Most human cases are exposed to avian influenza A(H7N9) virus through contact with infected poultry or contaminated environments, including live poultry markets. Since the virus continues to be detected in animals and environments, further human cases can be expected. Although small clusters of human cases with avian influenza A(H7N9) virus have been reported including those involving healthcare workers, current epidemiological and virological evidence suggests that this virus has not acquired the ability of sustained transmission among humans.
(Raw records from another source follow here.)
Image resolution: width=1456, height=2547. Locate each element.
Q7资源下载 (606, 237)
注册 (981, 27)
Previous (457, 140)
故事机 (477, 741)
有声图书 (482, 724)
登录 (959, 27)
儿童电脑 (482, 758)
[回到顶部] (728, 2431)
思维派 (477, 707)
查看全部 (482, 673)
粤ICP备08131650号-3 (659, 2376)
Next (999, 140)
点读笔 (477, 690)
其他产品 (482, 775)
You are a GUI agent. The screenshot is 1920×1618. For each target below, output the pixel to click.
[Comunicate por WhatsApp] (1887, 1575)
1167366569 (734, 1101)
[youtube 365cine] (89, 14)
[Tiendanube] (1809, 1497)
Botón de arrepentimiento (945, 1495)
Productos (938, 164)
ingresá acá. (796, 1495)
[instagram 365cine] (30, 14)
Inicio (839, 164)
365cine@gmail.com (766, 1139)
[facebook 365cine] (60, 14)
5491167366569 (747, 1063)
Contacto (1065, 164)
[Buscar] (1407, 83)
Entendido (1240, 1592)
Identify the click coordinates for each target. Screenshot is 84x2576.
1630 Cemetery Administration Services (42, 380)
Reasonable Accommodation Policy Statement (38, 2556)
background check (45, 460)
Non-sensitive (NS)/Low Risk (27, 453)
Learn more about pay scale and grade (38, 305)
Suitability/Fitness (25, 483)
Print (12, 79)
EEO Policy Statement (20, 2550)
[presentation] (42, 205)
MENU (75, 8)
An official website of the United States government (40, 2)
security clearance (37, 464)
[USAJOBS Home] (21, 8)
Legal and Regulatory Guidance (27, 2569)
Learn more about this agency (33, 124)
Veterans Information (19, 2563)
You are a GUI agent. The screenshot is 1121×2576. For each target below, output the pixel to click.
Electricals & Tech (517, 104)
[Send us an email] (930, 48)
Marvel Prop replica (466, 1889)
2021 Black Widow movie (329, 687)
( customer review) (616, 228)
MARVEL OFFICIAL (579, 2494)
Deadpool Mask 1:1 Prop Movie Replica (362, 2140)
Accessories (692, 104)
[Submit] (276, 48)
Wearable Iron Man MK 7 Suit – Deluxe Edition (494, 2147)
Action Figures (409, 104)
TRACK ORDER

Based on available information we have, further community level spread is considered unlikely.

Human infections with the avian influenza A(H7N9) virus are unusual and because there is the potential for significant public health impact, it needs to be monitored closely.

WHO advice

WHO advises that travellers to countries with known outbreaks of avian influenza should avoid, if possible, poultry farms, contact with animals in live bird markets, entering areas where poultry may be slaughtered, or contact with any surfaces that appear to be contaminated with faeces from poultry or other animals. Travellers should also wash their hands often with soap and water, and follow good food safety and good food hygiene practices.

WHO does not advise special screening at points of entry with regard to this event, nor does it currently recommend any travel or trade restrictions. As always, a diagnosis of infection with an avian influenza virus should be considered in individuals who develop severe acute respiratory symptoms while travelling in or soon after returning from an area where avian influenza is a concern.

WHO encourages countries to continue strengthening influenza surveillance, including surveillance for severe acute respiratory infections (SARI) and influenza-like illness (ILI) and to carefully review any unusual patterns, ensure reporting of human infections under the IHR (2005), and continue national health preparedness actions.